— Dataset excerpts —
[Start of section]

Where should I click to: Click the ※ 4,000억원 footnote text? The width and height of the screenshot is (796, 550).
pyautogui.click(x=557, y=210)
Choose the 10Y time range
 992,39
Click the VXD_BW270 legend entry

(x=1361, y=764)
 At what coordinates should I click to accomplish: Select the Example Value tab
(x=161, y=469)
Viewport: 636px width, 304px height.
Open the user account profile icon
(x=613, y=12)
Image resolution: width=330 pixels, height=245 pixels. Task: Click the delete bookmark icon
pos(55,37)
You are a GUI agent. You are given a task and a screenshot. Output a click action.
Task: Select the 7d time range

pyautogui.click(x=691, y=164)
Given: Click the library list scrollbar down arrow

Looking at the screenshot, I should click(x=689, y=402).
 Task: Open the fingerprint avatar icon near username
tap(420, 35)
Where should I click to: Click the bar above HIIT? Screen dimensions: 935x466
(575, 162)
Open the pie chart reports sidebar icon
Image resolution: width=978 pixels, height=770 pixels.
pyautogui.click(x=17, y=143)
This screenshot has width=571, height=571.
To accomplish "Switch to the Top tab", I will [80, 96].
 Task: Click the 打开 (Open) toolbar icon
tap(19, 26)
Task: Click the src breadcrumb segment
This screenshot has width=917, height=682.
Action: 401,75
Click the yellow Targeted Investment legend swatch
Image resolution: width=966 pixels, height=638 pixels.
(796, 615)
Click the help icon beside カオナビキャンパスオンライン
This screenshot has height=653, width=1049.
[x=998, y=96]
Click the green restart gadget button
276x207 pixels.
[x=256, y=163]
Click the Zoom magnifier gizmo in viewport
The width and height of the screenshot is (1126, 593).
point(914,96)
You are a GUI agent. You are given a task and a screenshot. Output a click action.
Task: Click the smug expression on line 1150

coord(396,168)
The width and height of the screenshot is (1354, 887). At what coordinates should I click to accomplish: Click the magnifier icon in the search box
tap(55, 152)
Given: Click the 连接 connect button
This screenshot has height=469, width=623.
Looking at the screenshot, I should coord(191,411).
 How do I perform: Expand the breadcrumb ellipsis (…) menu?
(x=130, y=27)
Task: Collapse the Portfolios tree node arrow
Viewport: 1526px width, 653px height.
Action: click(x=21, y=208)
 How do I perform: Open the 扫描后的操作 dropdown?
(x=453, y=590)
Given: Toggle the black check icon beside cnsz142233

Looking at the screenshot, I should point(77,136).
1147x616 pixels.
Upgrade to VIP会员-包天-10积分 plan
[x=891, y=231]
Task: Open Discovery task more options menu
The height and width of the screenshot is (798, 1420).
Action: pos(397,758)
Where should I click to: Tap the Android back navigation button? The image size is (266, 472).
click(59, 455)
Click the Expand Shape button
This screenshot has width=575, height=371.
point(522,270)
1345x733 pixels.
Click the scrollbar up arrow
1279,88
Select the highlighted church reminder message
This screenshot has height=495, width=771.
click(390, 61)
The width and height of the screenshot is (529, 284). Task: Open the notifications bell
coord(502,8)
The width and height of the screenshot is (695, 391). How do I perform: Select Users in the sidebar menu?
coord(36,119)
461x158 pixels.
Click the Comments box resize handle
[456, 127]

[End of section]

— Task details —
What you return should be the lines from the beginning of the records through the one that contains "Task: Click the src breadcrumb segment", repeated exactly and with no additions.

— Answer box —
Where should I click to: Click the ※ 4,000억원 footnote text? The width and height of the screenshot is (796, 550).
pyautogui.click(x=557, y=210)
Choose the 10Y time range
 992,39
Click the VXD_BW270 legend entry

(x=1361, y=764)
 At what coordinates should I click to accomplish: Select the Example Value tab
(x=161, y=469)
Viewport: 636px width, 304px height.
Open the user account profile icon
(x=613, y=12)
Image resolution: width=330 pixels, height=245 pixels. Task: Click the delete bookmark icon
pos(55,37)
You are a GUI agent. You are given a task and a screenshot. Output a click action.
Task: Select the 7d time range

pyautogui.click(x=691, y=164)
Given: Click the library list scrollbar down arrow

Looking at the screenshot, I should click(x=689, y=402).
 Task: Open the fingerprint avatar icon near username
tap(420, 35)
Where should I click to: Click the bar above HIIT? Screen dimensions: 935x466
(575, 162)
Open the pie chart reports sidebar icon
Image resolution: width=978 pixels, height=770 pixels.
pyautogui.click(x=17, y=143)
This screenshot has width=571, height=571.
To accomplish "Switch to the Top tab", I will [80, 96].
 Task: Click the 打开 (Open) toolbar icon
tap(19, 26)
Task: Click the src breadcrumb segment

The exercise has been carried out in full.